Features
Concerts For Darfur
The site, which grew in popularity thanks to its early adoption by emerging bands and their fans, has in recent months taken a more active role in promoting social causes, such as environmental awareness and voter registration.
“The crisis in Darfur is a global concern and as a global community we have a responsibility to take action,” Chris DeWolfe, MySpace’s chief executive, said in a statement. “MySpace’s reach gives us an extraordinary opportunity to spread the word and empower individuals to help address the horrors in Darfur.”
Some 2.5 million people have been made homeless by three years of fighting between the Sudanese government and rebel groups in the vast, arid Darfur region of western Sudan. At least another 200,000 people have been killed since hostilities erupted.

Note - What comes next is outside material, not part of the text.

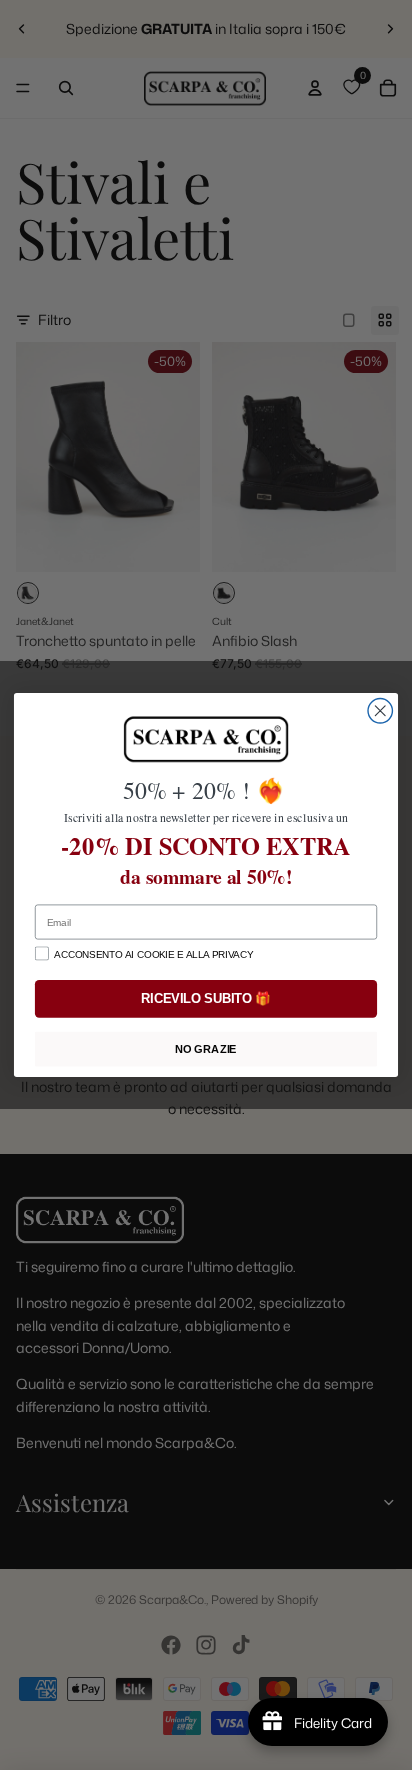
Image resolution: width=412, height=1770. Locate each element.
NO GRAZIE (206, 1049)
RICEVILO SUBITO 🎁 (205, 999)
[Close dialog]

Just last week, U.N. Secretary-General Kofi Annan warned that Darfur is creeping ever closer to catastrophe, with rape and violence on the rise and humanitarian access at its lowest level since 2004.
The concerts will take place October 21. Artists include TV on the Radio in Philadelphia, Alice in Chains in Winston-Salem, North Carolina, Ziggy Marley in Medford, Oregon, Citizen Cope in Seattle, Gov’t Mule in Spokane, Washington, and Insane Clown Posse in St. Petersburg, Florida.
Other concerts will take place in Sacramento, San Diego and San Francisco, California; Melbourne, Florida; Atlanta; Louisville, Kentucky; St. Paul, Minnesota; Reno, Nevada; Baltimore; Asheville, North Carolina; Charleston, South Carolina; Milwaukee; and Washington, D.C.
A Canadian show will take place in Toronto.
Bands – pop, rock, country and reggae, among others – agreed to donate part of their ticket proceeds to Oxfam’s relief efforts in Sudan and neighboring Chad.
The campaign also includes a public service announcement featuring Samuel L. Jackson. Besides MySpace, it will appear on television and in movie theaters before films released by 20th Century Fox, which like MySpace is owned by News Corp.